Inflation to Trigger Steep Rise in Inequalities in Pakistan

Participants of an advisory conference on Wednesday cautioned the government that Pakistan’s record-breaking inflation might aggravate inequality and advocated evidence-based financial policy to promote economic justice.

Sustainable Development Policy Institute (SDPI) and Friedrich Ebert Stiftung (FES) organized the meeting, headlined ‘Evidence-based Advocacy on Policies for Economic Justice and Development’.

According to keynote speaker, Mirco Günther, Head of FES (Asia & Pacific), think tanks or research organizations may play an important role in the design of monetary policy that can help governments provide economic and social justice.

He stressed that Pakistan has long been plagued by inflation, which might result in more inequities. He also emphasized the need for matching pricing stability in order to thrive socioeconomic fairness in society.
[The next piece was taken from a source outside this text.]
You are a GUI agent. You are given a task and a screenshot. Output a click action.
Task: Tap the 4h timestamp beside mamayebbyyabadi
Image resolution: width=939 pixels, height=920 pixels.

While presenting the findings of the report “Monetary Policy for All,” SDPI Deputy Executive Director, Dr. Sajid Amin, recommended that the State Bank of Pakistan (SBP) set a 5 percent level of inflation for the coming years because lowering the target rate of inflation without corresponding wage increases reduces the purchasing power of the average citizen and impedes economic justice.

He also advised keeping the informal sector’s inflation objective below 5 percent since it is more prone to economic shocks. He advocated for upgrading commercial banks’ regulatory frameworks in order to increase financial inclusion, as 92 percent of their activities are based on larger investors, resulting in more informal borrowing.

He suggested many potential initiatives to bring the social implications of monetary policy to light, including quarterly social justice monitoring, the presentation of landmark reports on measures for economic justice, and the expansion of this approach to the regional level.

According to Ali Kemal, Chief of the Sustainable Development Goals (SDGs) Support Unit, Ministry of Planning Development & Special Initiatives, interest rates are ‘the income of capitalists,’ and rate increases intensify social inequalities by contributing to inflation. 

He also emphasized the importance of coordinating inflation targets for social justice in fiscal policy after discussion with the central bank, rather than exclusively based on political interests.

He underlined the importance of improving financial facilities for Small and Medium Enterprises (SMEs) through financial institutions and capitalizing on the potential of digital money, which is currently underutilized in Pakistan.

Dr. Abid Q. Suleri, Executive Director of SDPI, warned of the triple-C crisis’ impact on nations like Pakistan, which he believes would be worsened by energy inflation. According to him, in this event, economic inequities would worsen, and energy will be either inaccessible or costly.